BEGIN EXERCISE INPUTS

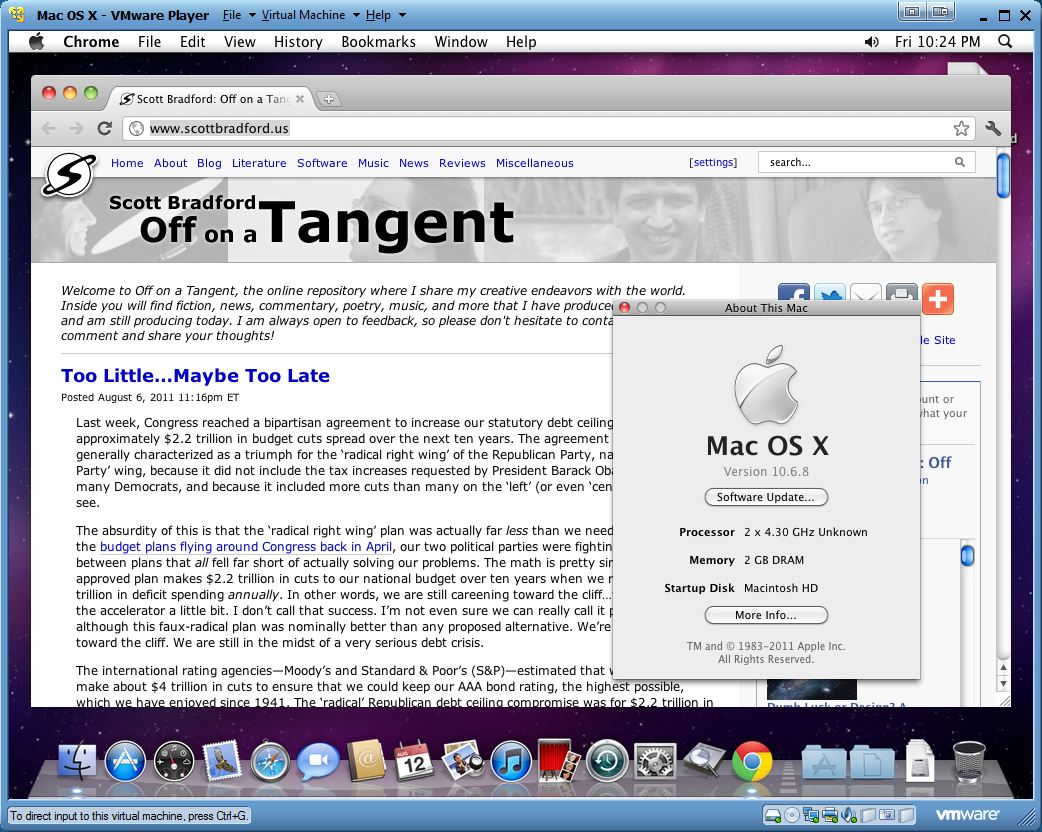Screen dimensions: 1042x832
Task: Click the Software Update button
Action: click(766, 497)
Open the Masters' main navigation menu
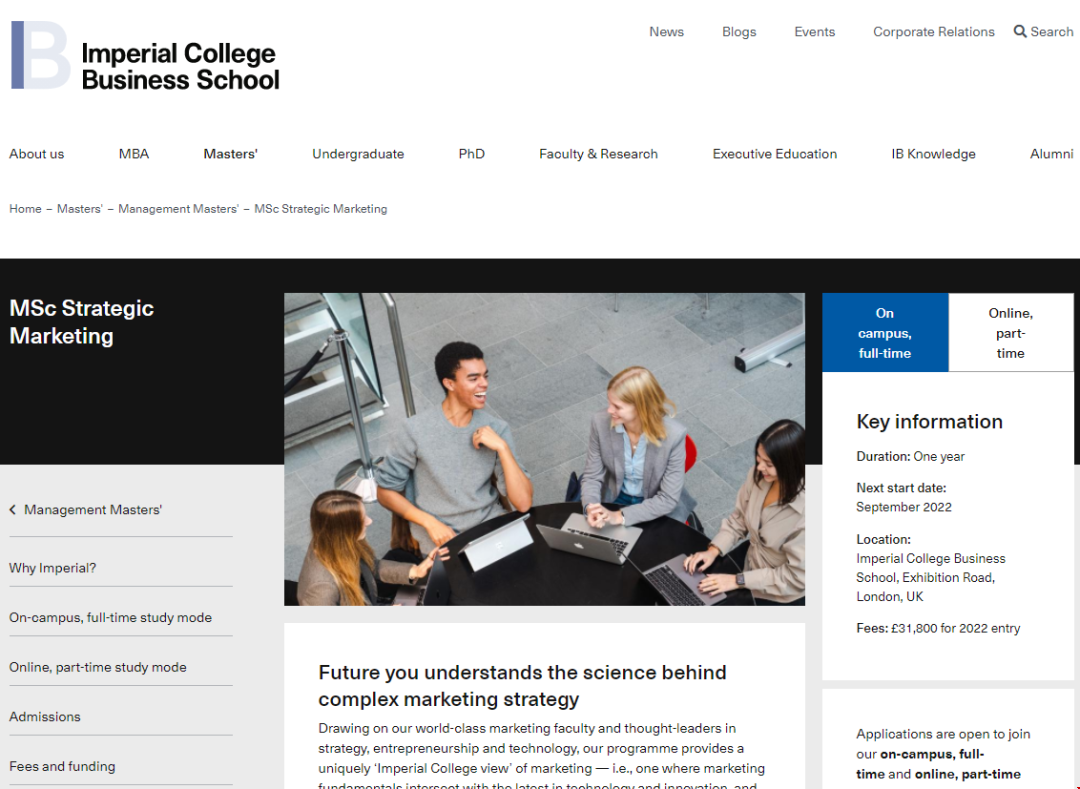The image size is (1080, 789). pos(230,154)
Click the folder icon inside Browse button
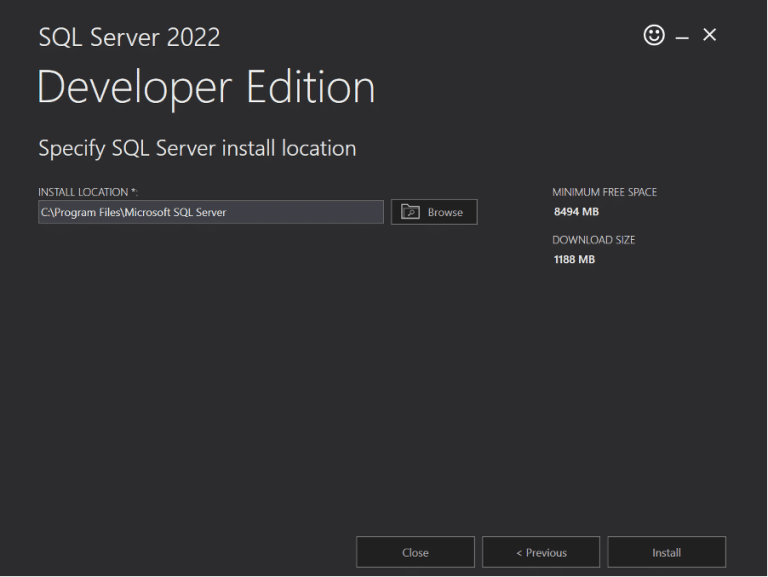Screen dimensions: 768x577 click(410, 212)
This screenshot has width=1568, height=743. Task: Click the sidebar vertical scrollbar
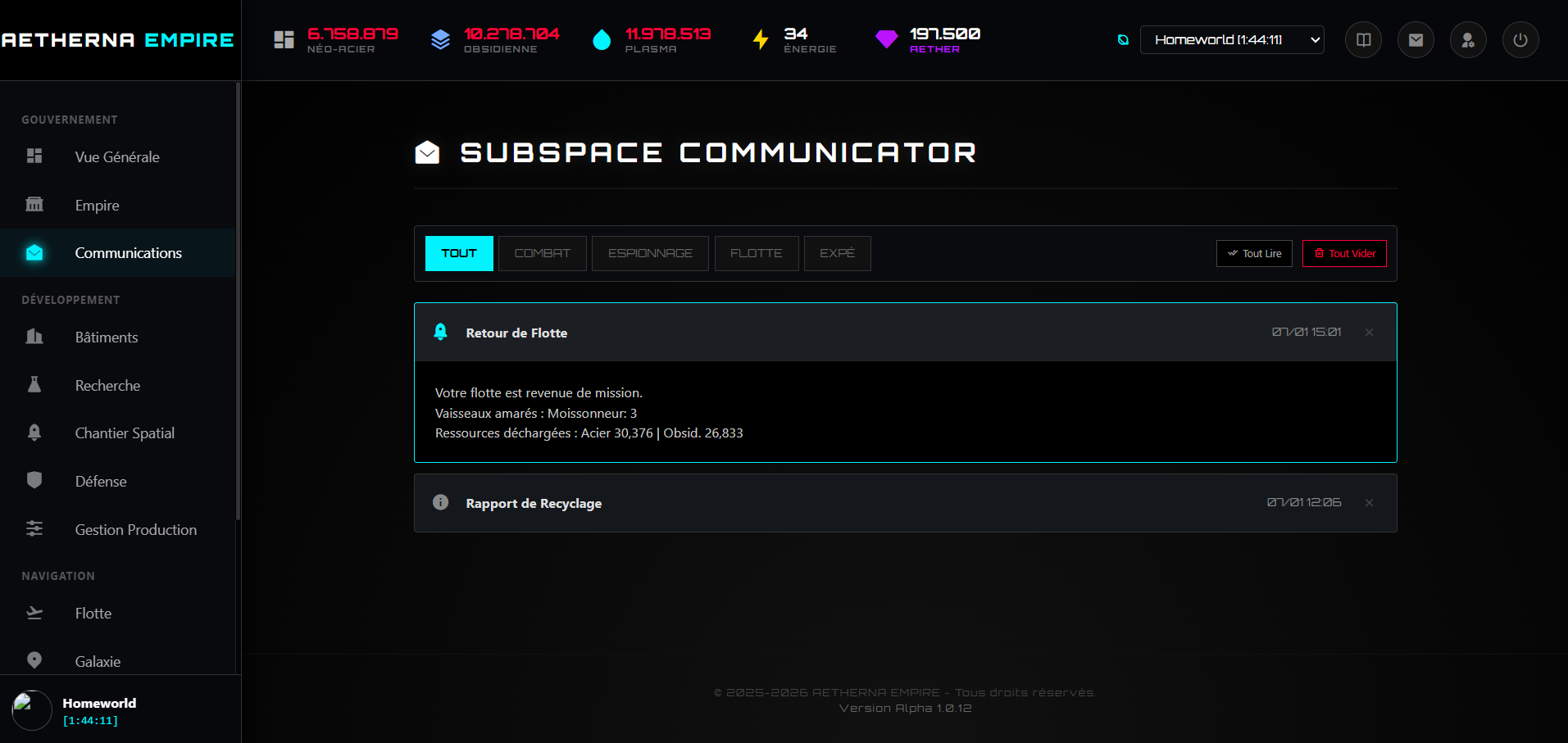[238, 303]
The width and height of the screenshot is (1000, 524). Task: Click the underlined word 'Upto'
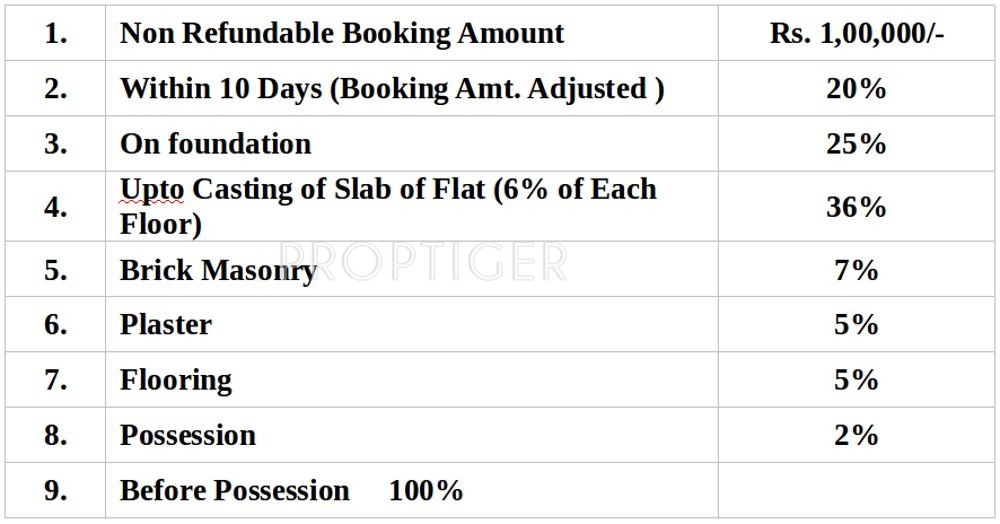(152, 190)
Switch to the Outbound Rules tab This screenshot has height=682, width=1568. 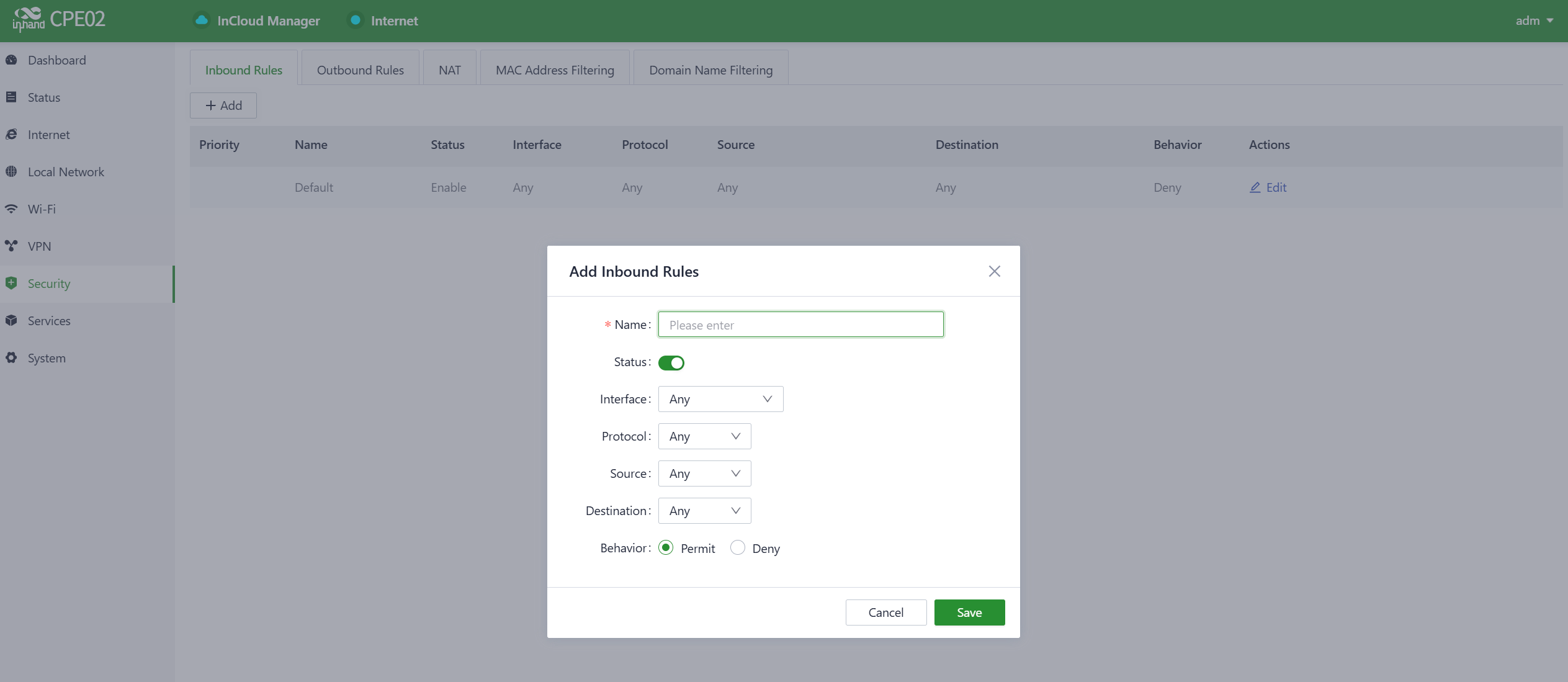coord(360,70)
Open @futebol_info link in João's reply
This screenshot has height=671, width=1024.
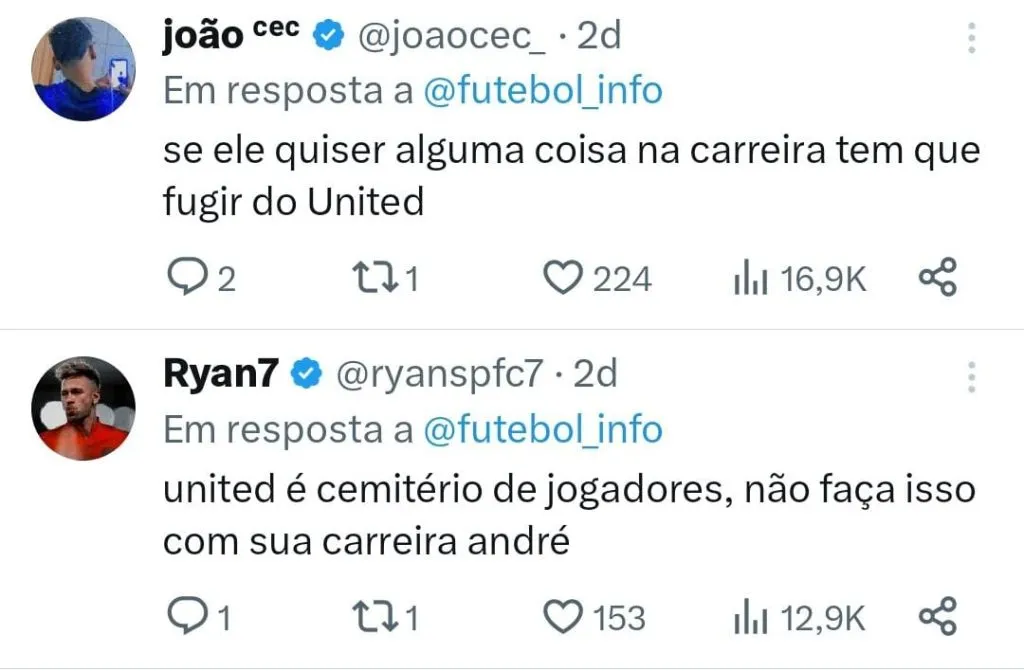pos(543,91)
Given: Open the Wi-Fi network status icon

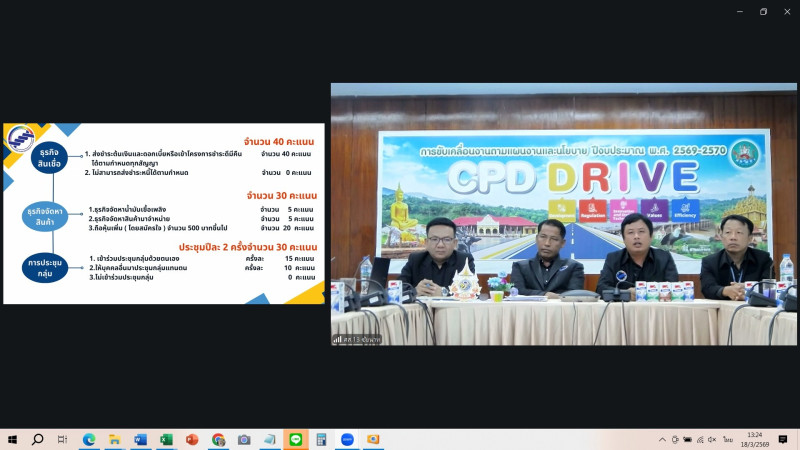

END EXERCISE INPUTS

Rewrite everything from the line containing "Open @futebol_info link in João's reply" down to the end of the data, replacing "reply" with "post" and leaving all else as it is. Omit the pictures from your answer.

OUTPUT BELOW
Open @futebol_info link in João's post
This screenshot has height=671, width=1024.
pos(543,91)
Given: Open the Wi-Fi network status icon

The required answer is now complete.